For over a decade, Taylor Lorenz has been the authority on internet culture, documenting its far-reaching effects on all corners of our lives. Her reporting is serious yet entertaining and illuminates deep truths about ourselves and the lives we create online. In her debut book, Extremely Online, she reveals how online influence came to upend the world, demolishing traditional barriers and creating whole new sectors of the economy. Lorenz shows this phenomenon to be one of the most disruptive changes in modern capitalism.
By tracing how the internet has changed what we want and how we go about getting it, Lorenz unearths how social platforms’ power users radically altered our expectations of content, connection, purchasing, and power. Lorenz documents how moms who started blogging were among the first to monetize their personal brands online, how bored teens who began posting selfie videos reinvented fame as we know it, and how young creators on TikTok are leveraging opportunities to opt out of the traditional career pipeline.

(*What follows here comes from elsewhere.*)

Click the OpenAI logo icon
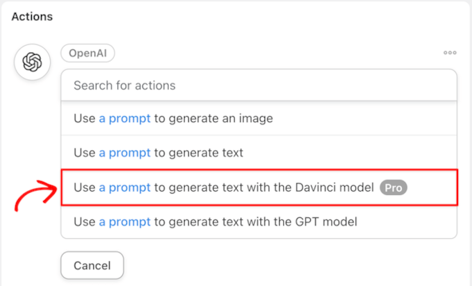This screenshot has height=286, width=472. (x=32, y=62)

It’s the real social history of the internet.
Emerging seemingly out of nowhere, these shifts in how we use the internet seem easy to dismiss as fads. However, these social and economic transformations created a digital dynamic so unappreciated and insurgent that it ultimately created new approaches to work, entertainment, fame, and ambition in the 21st century.
Extremely Online is the inside, untold story of what we have done to the internet, and what it has done to us.
Taylor Lorenz is a technology columnist for The Washington Post’s business section covering online culture. Previously, she was a technology reporter for The New York Times business section, The Atlantic, and The Daily Beast. Her writing has appeared in New York magazine, Rolling Stone, Outside magazine, BuzzFeed, and more. She often appears on CNN, MSNBC, NBC, and the BBC. She was a 2019 Knight Visiting Nieman Fellow at Harvard University and is a former affiliate at Harvard’s Berkman Klein Center for Internet and Society. Lorenz was named to Fortune’s 40 Under 40 list of leaders in Media and Entertainment in 2020. Adweek included her in their Young Influentials Who Are Shaping Media, Marketing and Tech listing, stating that Lorenz “contextualizes the internet as we live it.” In 2022, Town & Country magazine named her to their New Creative Vanguards list of a rising generation of creatives, calling her “The Bob Woodward of the TikTok generation.”